GithubHelp home page GithubHelp logo

tiantianwdy / hdm Goto Github PK

View Code? Open in Web Editor NEW
5.0 3.0 3.0 3.01 MB

Hierarchical Distributed Matrix

License: Other

Shell 0.46% Scala 54.11% Java 2.74% HTML 2.65% CSS 2.67% JavaScript 37.37%
scala functional-programming distributed-systems big-data

hdm's Introduction

HDM

Build Status

HDM (Hierarchy Distributed Matrix) is a light-weight, optimized, functional framework for data processing and analytics on large scale data sets.

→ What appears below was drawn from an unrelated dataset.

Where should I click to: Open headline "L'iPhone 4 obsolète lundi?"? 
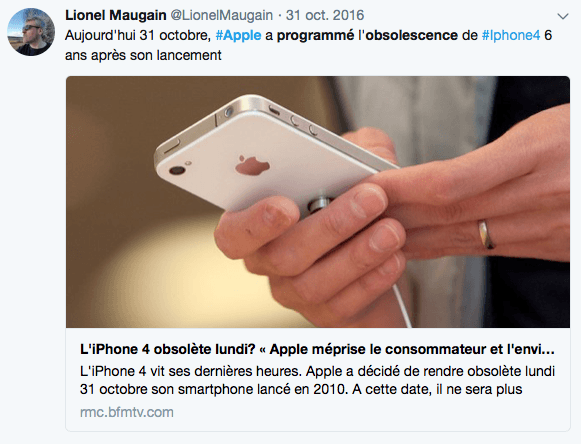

Build HDM from source code

HDM is built using Apache Maven. To build HDM from source code, go to the directory of hdm-core and run:

mvn  clean install -Dmaven.test.skip=true

Then unzip the hdm-engine.zip from the target folder, after then you can see all the components required for HDM.

Quick start a HDM cluser

Start master

Users can start the master node of HDM by execute the shell cmd ./hdm-deamon.sh start master [parameters]? under the root folder of hdm-core, for example:

cd ./hdm-engine
./hdm-deamon.sh start master -p 8998 -h 127.0.1.1

The cmd above starts a master listening on port 8998 with host address 127.0.1.1

Start a slave

Users can start a slave node by executing the shell cmd ./hdm-deamon.sh start slave -p [port of slave] -P [address of the master] -s [number of cores] -mem [amount of JVM memory] -b [port for data transferring]

cd ./hdm-core
./hdm-deamon.sh start slave -p 10001 -P 172.18.0.1:8998 -s 4 -mem 1G -b 9001

Submit dependency to the server

Before start to execute a job, users need to submit the dependency for a HDM application by executing the shell cmd: ./hdm-client.sh submit [master url] [application ID] [application version] [dependency file] [author]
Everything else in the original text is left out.